El mayor rasgo de bondad que tendría que agradecerle a mi madre vino a raíz de mi escolarización. En aquella época todos los niños entraban en el ciclo formativo a través de lo que se llamaba Párvulos. Allí aprendían a leer y a escribir hasta alcanzar la hora de la educación primaria, entonces llamada EGB, una educación obligatoria generalizada y básica. Yo oía a menudo los cuentos del colegio al que iban mis hermanos cerca de casa. Una profesora le había perforado el tímpano a un muchacho de un bofetón. Otra le había desgarrado la oreja a un vecino nuestro por el sistema de levantarlo en volandas agarrado tan solo por los lóbulos. Otros te pegaban en la mano con reglas de madera y a uno de mis hermanos le trajeron un día cagado encima porque la profesora no le había dejado salir a los servicios durante la clase. Cuando yo estaba en sexto curso se dictó una ley gubernamental que prohibía que los profesores pegaran a los alumnos. No era una demanda social, porque en general los padres aceptaban que sus hijos volvieran del colegio abofeteados. Es más, solían añadir un latiguillo muy común: algo habrás hecho.
Con esos precedentes es fácil de entender por qué lloré a lágrima viva cuando mi madre decidió llevarme al colegio de mis hermanos con la idea de que comenzara Párvulos. Lloré tanto en aquel patio, cuando la profesora tiraba de mi mano hacia las aulas, que mi madre me rescató.
—Mejor volvemos mañana —se excusó delante de la profesora.
Pero no volvimos al colegio en los siguientes tres años.

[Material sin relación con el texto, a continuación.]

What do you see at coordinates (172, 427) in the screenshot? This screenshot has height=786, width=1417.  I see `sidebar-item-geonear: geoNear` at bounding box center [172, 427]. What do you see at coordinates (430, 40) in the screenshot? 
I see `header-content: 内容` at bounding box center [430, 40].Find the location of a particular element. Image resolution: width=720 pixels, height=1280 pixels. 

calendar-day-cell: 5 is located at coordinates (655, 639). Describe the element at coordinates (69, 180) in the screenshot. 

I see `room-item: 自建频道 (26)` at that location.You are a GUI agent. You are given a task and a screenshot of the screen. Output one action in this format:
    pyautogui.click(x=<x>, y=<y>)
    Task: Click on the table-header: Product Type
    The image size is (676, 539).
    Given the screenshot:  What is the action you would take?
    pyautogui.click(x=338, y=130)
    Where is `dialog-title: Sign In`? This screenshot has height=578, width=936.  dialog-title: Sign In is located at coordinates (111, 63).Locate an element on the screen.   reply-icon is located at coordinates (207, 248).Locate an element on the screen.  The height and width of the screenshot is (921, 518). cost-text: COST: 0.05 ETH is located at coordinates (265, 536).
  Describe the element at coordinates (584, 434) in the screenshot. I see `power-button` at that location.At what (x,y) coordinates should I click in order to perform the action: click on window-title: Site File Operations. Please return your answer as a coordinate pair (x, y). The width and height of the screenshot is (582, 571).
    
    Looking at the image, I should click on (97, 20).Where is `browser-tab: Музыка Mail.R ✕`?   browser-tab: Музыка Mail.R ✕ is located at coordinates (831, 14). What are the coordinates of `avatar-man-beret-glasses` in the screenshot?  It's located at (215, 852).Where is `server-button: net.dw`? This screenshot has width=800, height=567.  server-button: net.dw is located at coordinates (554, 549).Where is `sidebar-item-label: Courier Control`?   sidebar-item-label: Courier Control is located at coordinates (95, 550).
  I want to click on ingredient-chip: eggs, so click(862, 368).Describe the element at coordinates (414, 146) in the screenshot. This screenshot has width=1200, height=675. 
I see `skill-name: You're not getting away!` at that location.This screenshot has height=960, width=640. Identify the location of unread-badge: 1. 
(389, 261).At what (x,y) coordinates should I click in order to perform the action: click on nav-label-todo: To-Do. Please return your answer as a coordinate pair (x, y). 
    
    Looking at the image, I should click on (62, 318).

Se supone que para mi madre, después de toda la juventud consumida en una casa llena de hijos y huéspedes, resultaba duro quedarse de golpe a solas toda la jornada. Los huéspedes habían ido desapareciendo paulatinamente de casa. Por cada hijo que nacía se eliminaba una cama de huésped. Mi madre les daba de desayunar y les lavaba la ropa, y con algunos de ellos establecieron amistad familiar y nos visitaban de tanto en tanto, cuando ya eran padres de familia con casa propia. Mis hermanos mayores recuerdan que un huésped era comercial de juguetería y cuando volvía el fin de semana a su pueblo dejaba bajo la cama las dos maletas de material. Ellos abrían las maletas y jugaban con extremo cuidado con los juguetes de muestra, que luego volvían a dejar ordenados y bajo la cama con el ruego de mi madre.
—Mucho cuidado y no le rompáis nada.
Entre mis tres hermanos mayores y los cinco siguientes hubo una pausa de seis años debida a problemas de salud de mi madre, que había estado a punto de morir al dar a luz al segundo. La movilidad familiar en ese primer grupo se había solventado con una moto con sidecar donde se acomodaban los cinco. Pero cuando llegamos en riada los cinco siguientes y sumaron ocho hijos, mi padre se vio forzado a comprar una furgoneta. El asiento trasero tenía un respaldo que podía tumbarse. Se convertía así también en asiento, y los pequeños viajábamos con la mirada en dirección opuesta a la marcha y nuestro respaldo eran las espaldas de los hermanos mayores. La comodidad dependía de que nadie se moviera demasiado. El equipaje era el imprescindible, pero si te caías a un charco o te manchabas al comer o vomitabas por el mareo que causaba el puro barato de mi padre, mi madre extraía milagrosamente ropa de recambio como si estuviera lista para cualquier imprevisto.